───── Extracted records ─────

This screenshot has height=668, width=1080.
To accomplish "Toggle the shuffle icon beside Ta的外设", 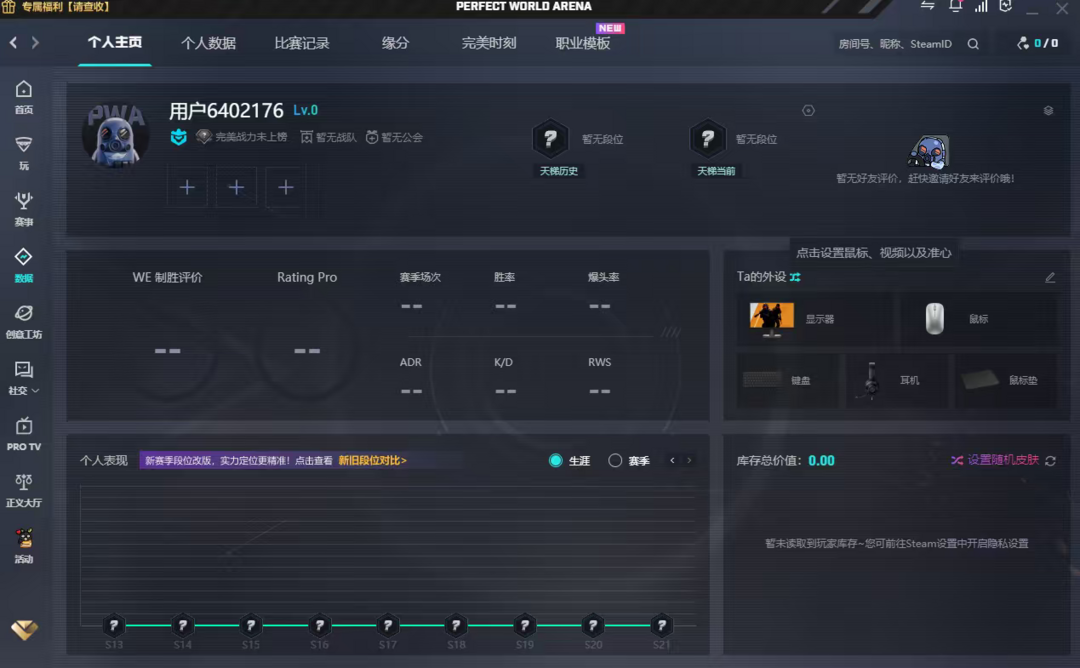I will pos(795,277).
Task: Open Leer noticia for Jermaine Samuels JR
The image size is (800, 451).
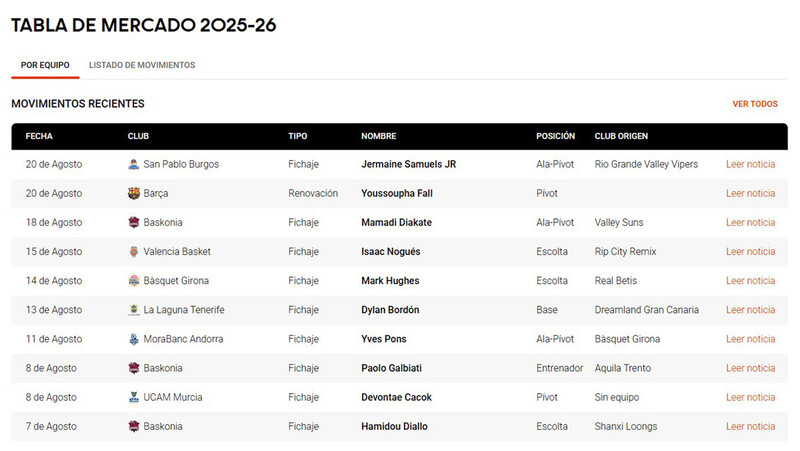Action: (x=751, y=164)
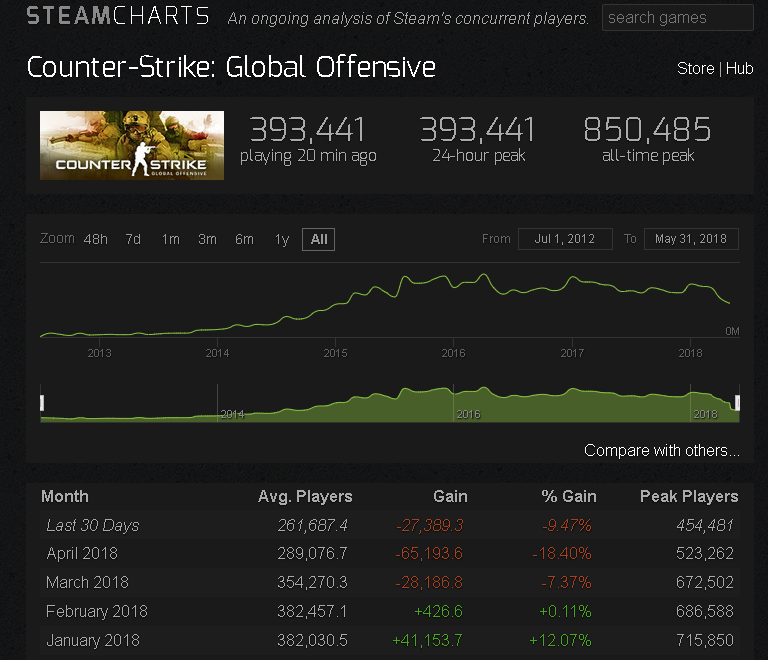
Task: Open the Hub link
Action: (739, 69)
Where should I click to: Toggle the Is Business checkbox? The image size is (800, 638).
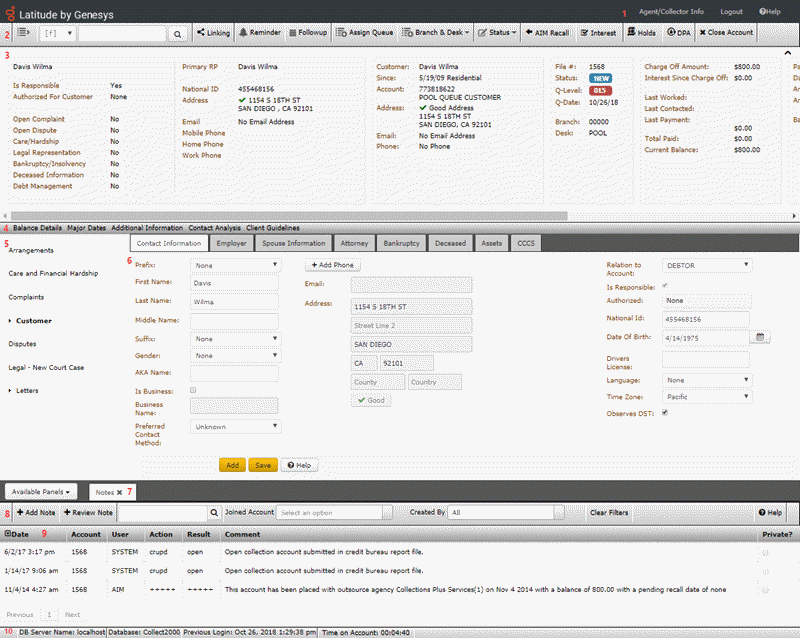[193, 390]
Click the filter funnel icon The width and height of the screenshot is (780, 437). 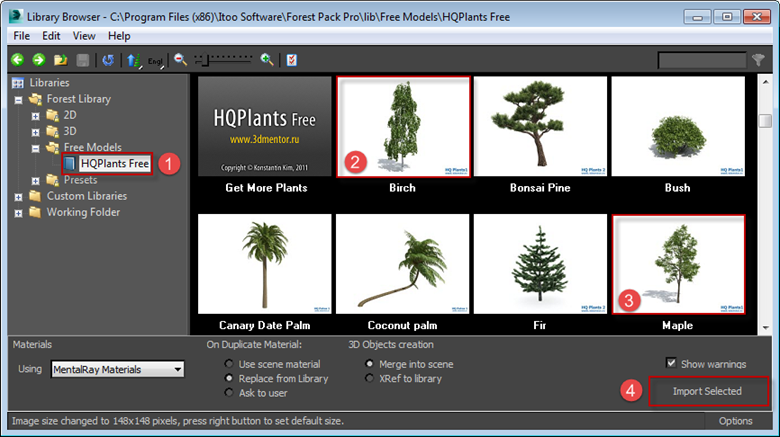(x=758, y=60)
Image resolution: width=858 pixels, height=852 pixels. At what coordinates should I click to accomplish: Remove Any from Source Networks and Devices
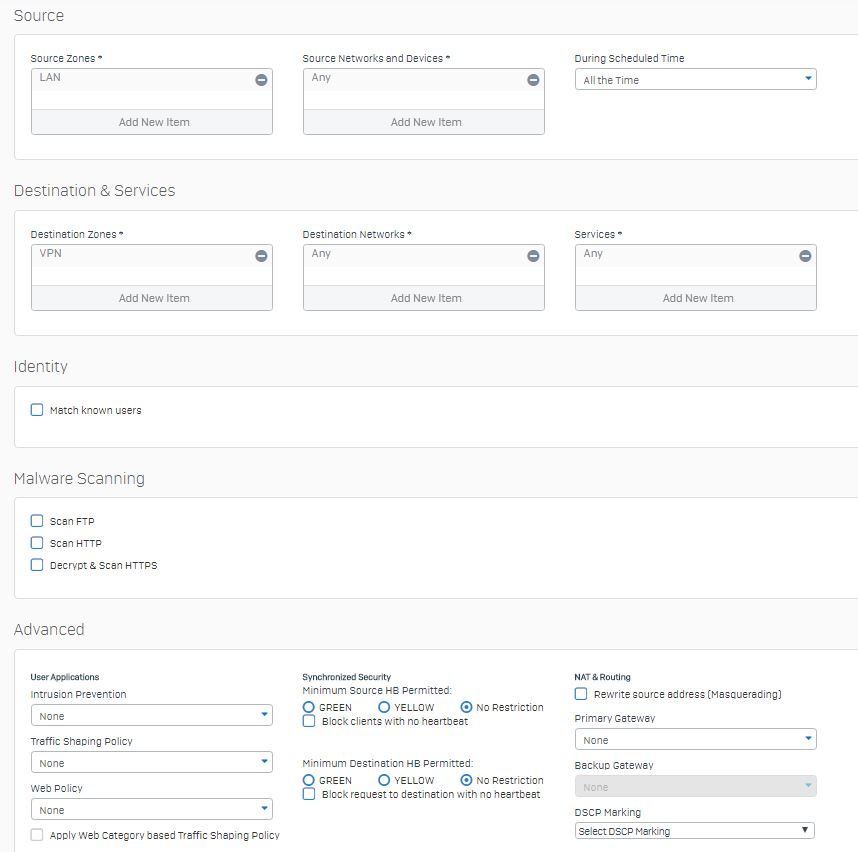click(x=533, y=80)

─────

» Problem
Update everything from the line containing "Image resolution: width=858" down to the end of the items, replacing "Remove" with "Delete" and leaving all else unchanged. Give those lines without the pictures.

» Written response
Image resolution: width=858 pixels, height=852 pixels. At what coordinates should I click to accomplish: Delete Any from Source Networks and Devices
click(x=533, y=80)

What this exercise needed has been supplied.